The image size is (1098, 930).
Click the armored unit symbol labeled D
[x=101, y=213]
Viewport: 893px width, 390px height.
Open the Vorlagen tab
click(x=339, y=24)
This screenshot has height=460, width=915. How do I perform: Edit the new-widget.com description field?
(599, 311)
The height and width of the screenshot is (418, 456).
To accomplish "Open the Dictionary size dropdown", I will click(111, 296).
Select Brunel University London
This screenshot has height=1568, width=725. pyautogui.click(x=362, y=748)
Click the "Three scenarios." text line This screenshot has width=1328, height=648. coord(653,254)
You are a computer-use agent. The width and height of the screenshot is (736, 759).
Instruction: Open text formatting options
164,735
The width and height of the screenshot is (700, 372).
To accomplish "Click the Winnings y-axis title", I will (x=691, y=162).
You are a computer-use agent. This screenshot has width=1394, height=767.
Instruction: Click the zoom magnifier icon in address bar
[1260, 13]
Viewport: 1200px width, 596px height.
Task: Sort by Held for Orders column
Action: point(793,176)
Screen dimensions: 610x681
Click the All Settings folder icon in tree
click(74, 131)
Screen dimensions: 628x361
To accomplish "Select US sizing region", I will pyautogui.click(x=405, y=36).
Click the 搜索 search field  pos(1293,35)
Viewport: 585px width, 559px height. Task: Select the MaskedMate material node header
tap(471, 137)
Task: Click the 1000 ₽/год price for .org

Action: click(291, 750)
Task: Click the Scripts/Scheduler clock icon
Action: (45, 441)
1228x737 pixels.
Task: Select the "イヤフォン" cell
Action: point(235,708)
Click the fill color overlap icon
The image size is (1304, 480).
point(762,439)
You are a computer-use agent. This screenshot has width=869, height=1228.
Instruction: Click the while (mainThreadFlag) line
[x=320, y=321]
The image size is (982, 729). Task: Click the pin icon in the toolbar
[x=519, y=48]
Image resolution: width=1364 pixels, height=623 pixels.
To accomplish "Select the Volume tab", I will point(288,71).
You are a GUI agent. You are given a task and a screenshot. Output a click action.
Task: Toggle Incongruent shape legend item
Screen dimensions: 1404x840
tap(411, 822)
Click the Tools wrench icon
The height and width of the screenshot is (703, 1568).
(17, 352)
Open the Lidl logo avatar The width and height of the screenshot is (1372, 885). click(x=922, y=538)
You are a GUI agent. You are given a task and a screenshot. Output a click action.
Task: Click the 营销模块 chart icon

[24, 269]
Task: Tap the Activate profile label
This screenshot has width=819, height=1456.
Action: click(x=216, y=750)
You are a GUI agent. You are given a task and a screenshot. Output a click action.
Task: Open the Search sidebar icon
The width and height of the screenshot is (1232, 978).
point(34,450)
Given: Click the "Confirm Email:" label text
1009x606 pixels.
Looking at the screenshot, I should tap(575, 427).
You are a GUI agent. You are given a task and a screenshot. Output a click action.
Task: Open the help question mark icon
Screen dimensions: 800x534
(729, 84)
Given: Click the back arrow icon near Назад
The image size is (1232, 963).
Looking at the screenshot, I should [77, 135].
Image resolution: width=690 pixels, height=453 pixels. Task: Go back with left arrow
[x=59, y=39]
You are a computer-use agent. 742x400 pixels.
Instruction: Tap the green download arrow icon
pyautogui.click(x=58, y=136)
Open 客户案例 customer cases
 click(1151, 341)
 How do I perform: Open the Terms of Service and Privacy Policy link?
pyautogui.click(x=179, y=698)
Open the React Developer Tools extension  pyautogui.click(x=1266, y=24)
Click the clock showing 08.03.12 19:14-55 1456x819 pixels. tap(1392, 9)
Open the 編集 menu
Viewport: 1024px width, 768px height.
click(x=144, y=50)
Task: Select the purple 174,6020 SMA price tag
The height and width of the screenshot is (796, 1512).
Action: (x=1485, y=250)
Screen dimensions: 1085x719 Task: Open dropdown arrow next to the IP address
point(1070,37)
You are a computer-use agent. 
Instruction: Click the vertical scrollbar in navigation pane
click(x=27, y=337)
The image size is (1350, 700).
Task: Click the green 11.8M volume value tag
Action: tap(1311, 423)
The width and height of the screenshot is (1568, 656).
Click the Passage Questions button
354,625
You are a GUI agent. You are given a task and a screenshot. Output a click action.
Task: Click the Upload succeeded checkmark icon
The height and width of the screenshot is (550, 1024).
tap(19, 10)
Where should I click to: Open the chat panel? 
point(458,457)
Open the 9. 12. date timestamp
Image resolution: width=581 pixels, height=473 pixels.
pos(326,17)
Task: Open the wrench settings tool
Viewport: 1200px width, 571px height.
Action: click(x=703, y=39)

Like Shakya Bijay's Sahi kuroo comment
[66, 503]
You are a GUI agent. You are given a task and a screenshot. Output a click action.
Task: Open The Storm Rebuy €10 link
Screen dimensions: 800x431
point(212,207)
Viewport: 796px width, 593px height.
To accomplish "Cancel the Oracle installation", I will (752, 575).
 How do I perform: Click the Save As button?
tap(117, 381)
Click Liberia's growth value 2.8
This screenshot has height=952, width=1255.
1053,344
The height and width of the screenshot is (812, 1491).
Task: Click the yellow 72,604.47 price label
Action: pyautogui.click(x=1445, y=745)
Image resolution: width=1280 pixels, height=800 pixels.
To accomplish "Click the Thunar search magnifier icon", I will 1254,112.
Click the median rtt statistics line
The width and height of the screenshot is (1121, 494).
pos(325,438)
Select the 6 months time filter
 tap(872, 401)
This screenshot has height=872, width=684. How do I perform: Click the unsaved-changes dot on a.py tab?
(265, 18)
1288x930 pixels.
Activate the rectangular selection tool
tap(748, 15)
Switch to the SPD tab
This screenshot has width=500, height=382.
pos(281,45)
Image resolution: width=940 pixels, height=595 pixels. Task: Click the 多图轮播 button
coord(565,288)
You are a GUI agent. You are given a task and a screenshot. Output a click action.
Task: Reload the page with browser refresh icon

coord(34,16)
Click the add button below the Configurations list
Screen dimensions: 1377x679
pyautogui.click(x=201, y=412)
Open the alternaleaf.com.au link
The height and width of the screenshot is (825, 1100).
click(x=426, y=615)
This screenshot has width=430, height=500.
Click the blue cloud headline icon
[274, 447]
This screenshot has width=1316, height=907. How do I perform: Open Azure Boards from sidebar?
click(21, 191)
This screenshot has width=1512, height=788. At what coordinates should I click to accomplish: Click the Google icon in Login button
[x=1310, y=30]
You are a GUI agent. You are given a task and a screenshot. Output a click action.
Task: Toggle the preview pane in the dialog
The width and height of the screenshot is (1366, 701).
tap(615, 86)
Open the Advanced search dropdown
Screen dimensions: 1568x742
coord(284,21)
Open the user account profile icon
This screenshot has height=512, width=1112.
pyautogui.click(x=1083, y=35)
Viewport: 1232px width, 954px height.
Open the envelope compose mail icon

What needs to be done =
Replace "Instruction" with "Command" throughout the entries above and write them all out again, with nothing else changed.

Exercise output =
The image size is (1098, 930).
Click the armored unit symbol labeled D
[x=101, y=213]
Viewport: 893px width, 390px height.
Open the Vorlagen tab
click(x=339, y=24)
This screenshot has height=460, width=915. How do I perform: Edit the new-widget.com description field?
(599, 311)
The height and width of the screenshot is (418, 456).
To accomplish "Open the Dictionary size dropdown", I will click(111, 296).
Select Brunel University London
This screenshot has height=1568, width=725. pyautogui.click(x=362, y=748)
Click the "Three scenarios." text line This screenshot has width=1328, height=648. coord(653,254)
You are a computer-use agent. The width and height of the screenshot is (736, 759).
Command: Open text formatting options
164,735
The width and height of the screenshot is (700, 372).
To accomplish "Click the Winnings y-axis title", I will (x=691, y=162).
You are a computer-use agent. This screenshot has width=1394, height=767.
Command: Click the zoom magnifier icon in address bar
[1260, 13]
Viewport: 1200px width, 596px height.
Task: Sort by Held for Orders column
Action: point(793,176)
Screen dimensions: 610x681
Click the All Settings folder icon in tree
click(74, 131)
Screen dimensions: 628x361
To accomplish "Select US sizing region", I will pyautogui.click(x=405, y=36).
Click the 搜索 search field  pos(1293,35)
Viewport: 585px width, 559px height. Task: Select the MaskedMate material node header
tap(471, 137)
Task: Click the 1000 ₽/год price for .org

Action: click(291, 750)
Task: Click the Scripts/Scheduler clock icon
Action: (45, 441)
1228x737 pixels.
Task: Select the "イヤフォン" cell
Action: point(235,708)
Click the fill color overlap icon
The image size is (1304, 480).
point(762,439)
You are a computer-use agent. This screenshot has width=869, height=1228.
Command: Click the while (mainThreadFlag) line
[x=320, y=321]
The image size is (982, 729). Task: Click the pin icon in the toolbar
[x=519, y=48]
Image resolution: width=1364 pixels, height=623 pixels.
To accomplish "Select the Volume tab", I will point(288,71).
You are a GUI agent. You are given a task and a screenshot. Output a click action.
Task: Toggle Incongruent shape legend item
Screen dimensions: 1404x840
tap(411, 822)
Click the Tools wrench icon
The height and width of the screenshot is (703, 1568).
(17, 352)
Open the Lidl logo avatar The width and height of the screenshot is (1372, 885). click(x=922, y=538)
You are a GUI agent. You are given a task and a screenshot. Output a click action.
Task: Click the 营销模块 chart icon

[24, 269]
Task: Tap the Activate profile label
This screenshot has width=819, height=1456.
Action: click(x=216, y=750)
You are a GUI agent. You are given a task and a screenshot. Output a click action.
Task: Open the Search sidebar icon
The width and height of the screenshot is (1232, 978).
point(34,450)
Given: Click the "Confirm Email:" label text
1009x606 pixels.
Looking at the screenshot, I should tap(575, 427).
You are a GUI agent. You are given a task and a screenshot. Output a click action.
Task: Open the help question mark icon
Screen dimensions: 800x534
(729, 84)
Given: Click the back arrow icon near Назад
The image size is (1232, 963).
Looking at the screenshot, I should [77, 135].
Image resolution: width=690 pixels, height=453 pixels. Task: Go back with left arrow
[x=59, y=39]
You are a computer-use agent. 742x400 pixels.
Command: Tap the green download arrow icon
pyautogui.click(x=58, y=136)
Open 客户案例 customer cases
 click(1151, 341)
 How do I perform: Open the Terms of Service and Privacy Policy link?
pyautogui.click(x=179, y=698)
Open the React Developer Tools extension  pyautogui.click(x=1266, y=24)
Click the clock showing 08.03.12 19:14-55 1456x819 pixels. tap(1392, 9)
Open the 編集 menu
Viewport: 1024px width, 768px height.
click(x=144, y=50)
Task: Select the purple 174,6020 SMA price tag
The height and width of the screenshot is (796, 1512).
Action: (x=1485, y=250)
Screen dimensions: 1085x719 Task: Open dropdown arrow next to the IP address
point(1070,37)
You are a computer-use agent. 
Command: Click the vertical scrollbar in navigation pane
click(x=27, y=337)
The image size is (1350, 700).
Task: Click the green 11.8M volume value tag
Action: tap(1311, 423)
The width and height of the screenshot is (1568, 656).
Click the Passage Questions button
354,625
You are a GUI agent. You are given a task and a screenshot. Output a click action.
Task: Click the Upload succeeded checkmark icon
The height and width of the screenshot is (550, 1024).
tap(19, 10)
Where should I click to: Open the chat panel? 
point(458,457)
Open the 9. 12. date timestamp
Image resolution: width=581 pixels, height=473 pixels.
pos(326,17)
Task: Open the wrench settings tool
Viewport: 1200px width, 571px height.
Action: click(x=703, y=39)

Like Shakya Bijay's Sahi kuroo comment
[66, 503]
You are a GUI agent. You are given a task and a screenshot. Output a click action.
Task: Open The Storm Rebuy €10 link
Screen dimensions: 800x431
point(212,207)
Viewport: 796px width, 593px height.
To accomplish "Cancel the Oracle installation", I will (752, 575).
 How do I perform: Click the Save As button?
tap(117, 381)
Click Liberia's growth value 2.8
This screenshot has height=952, width=1255.
1053,344
The height and width of the screenshot is (812, 1491).
Task: Click the yellow 72,604.47 price label
Action: pyautogui.click(x=1445, y=745)
Image resolution: width=1280 pixels, height=800 pixels.
To accomplish "Click the Thunar search magnifier icon", I will 1254,112.
Click the median rtt statistics line
The width and height of the screenshot is (1121, 494).
pos(325,438)
Select the 6 months time filter
 tap(872, 401)
This screenshot has height=872, width=684. How do I perform: Click the unsaved-changes dot on a.py tab?
(265, 18)
1288x930 pixels.
Activate the rectangular selection tool
tap(748, 15)
Switch to the SPD tab
This screenshot has width=500, height=382.
pos(281,45)
Image resolution: width=940 pixels, height=595 pixels. Task: Click the 多图轮播 button
coord(565,288)
You are a GUI agent. You are given a task and a screenshot. Output a click action.
Task: Reload the page with browser refresh icon

coord(34,16)
Click the add button below the Configurations list
Screen dimensions: 1377x679
pyautogui.click(x=201, y=412)
Open the alternaleaf.com.au link
The height and width of the screenshot is (825, 1100).
click(x=426, y=615)
This screenshot has width=430, height=500.
Click the blue cloud headline icon
[274, 447]
This screenshot has width=1316, height=907. How do I perform: Open Azure Boards from sidebar?
click(21, 191)
This screenshot has width=1512, height=788. At what coordinates should I click to accomplish: Click the Google icon in Login button
[x=1310, y=30]
You are a GUI agent. You are given a task and a screenshot. Output a click action.
Task: Toggle the preview pane in the dialog
The width and height of the screenshot is (1366, 701).
tap(615, 86)
Open the Advanced search dropdown
Screen dimensions: 1568x742
coord(284,21)
Open the user account profile icon
This screenshot has height=512, width=1112.
pyautogui.click(x=1083, y=35)
Viewport: 1232px width, 954px height.
Open the envelope compose mail icon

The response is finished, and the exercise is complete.